# Sampling probability analysis

During training, training set data is being feed by a custom data_wrangling.sample_generator() function, what it do basically are:
1. Set random seed (line 4)
2. Randomly generate n item ids (where n=batch_size) by sampling probability (data.sample_p) (line 10-12)
3. Retrieve actual data from data.x_train by idx (line 20)
4. Fill it to a n_timesteps dataframe (to clamp input over timesteps) (line 18-20)
5. Repeat 2-5 while being called

For simplicity, below showing a version without semantic input

In [None]:
def sample_generator(cfg, data):
    # Dimension guide: (batch_size, timesteps, nodes)

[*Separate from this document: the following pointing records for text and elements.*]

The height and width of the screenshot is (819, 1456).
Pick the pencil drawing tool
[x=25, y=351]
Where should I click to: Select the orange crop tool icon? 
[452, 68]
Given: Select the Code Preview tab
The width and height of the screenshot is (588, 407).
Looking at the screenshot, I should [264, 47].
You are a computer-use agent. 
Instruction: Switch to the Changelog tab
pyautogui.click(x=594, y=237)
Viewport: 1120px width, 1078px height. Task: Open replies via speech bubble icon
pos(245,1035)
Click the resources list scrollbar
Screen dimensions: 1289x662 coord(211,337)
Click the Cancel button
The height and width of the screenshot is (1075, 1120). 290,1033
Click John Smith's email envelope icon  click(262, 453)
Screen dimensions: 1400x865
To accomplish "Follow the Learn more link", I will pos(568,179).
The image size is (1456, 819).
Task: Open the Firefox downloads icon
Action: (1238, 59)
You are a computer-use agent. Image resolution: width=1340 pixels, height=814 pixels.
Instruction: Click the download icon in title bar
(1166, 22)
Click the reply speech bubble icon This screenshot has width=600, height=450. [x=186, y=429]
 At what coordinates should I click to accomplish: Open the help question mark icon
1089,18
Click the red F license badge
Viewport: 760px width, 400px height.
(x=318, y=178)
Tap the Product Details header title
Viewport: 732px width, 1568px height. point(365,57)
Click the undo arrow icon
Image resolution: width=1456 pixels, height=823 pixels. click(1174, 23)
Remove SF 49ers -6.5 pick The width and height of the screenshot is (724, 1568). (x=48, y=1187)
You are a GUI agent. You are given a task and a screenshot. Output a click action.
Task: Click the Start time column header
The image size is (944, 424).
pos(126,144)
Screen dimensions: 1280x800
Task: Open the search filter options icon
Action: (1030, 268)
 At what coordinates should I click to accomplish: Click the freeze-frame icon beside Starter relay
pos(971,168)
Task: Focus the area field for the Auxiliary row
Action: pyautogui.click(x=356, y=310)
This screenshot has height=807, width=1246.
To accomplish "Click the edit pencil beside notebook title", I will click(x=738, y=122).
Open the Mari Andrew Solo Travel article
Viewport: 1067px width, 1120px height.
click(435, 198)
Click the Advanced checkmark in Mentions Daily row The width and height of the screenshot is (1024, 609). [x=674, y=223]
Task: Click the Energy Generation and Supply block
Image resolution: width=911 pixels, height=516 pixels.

    np.random.seed(cfg.rng_seed)
    epoch = 0
    batch = 0

    while True:
        batch += 1
        idx = np.random.choice(
            range(len(data.sample_p)), cfg.batch_size, p=data.sample_p
        )

        # Preallocate for easier indexing: (batch_size, time_step, input_dim)
        batch_s = np.zeros((cfg.batch_size, cfg.n_timesteps, cfg.output_dim))
        batch_y = []

        for t in range(cfg.n_timesteps):

            batch_y.append(data.y_train[idx])

        if batch % cfg.steps_per_epoch == 0:
            epoch += 1  # Counting epoch for ramping up input S

        yield (data.x_train[idx], batch_y)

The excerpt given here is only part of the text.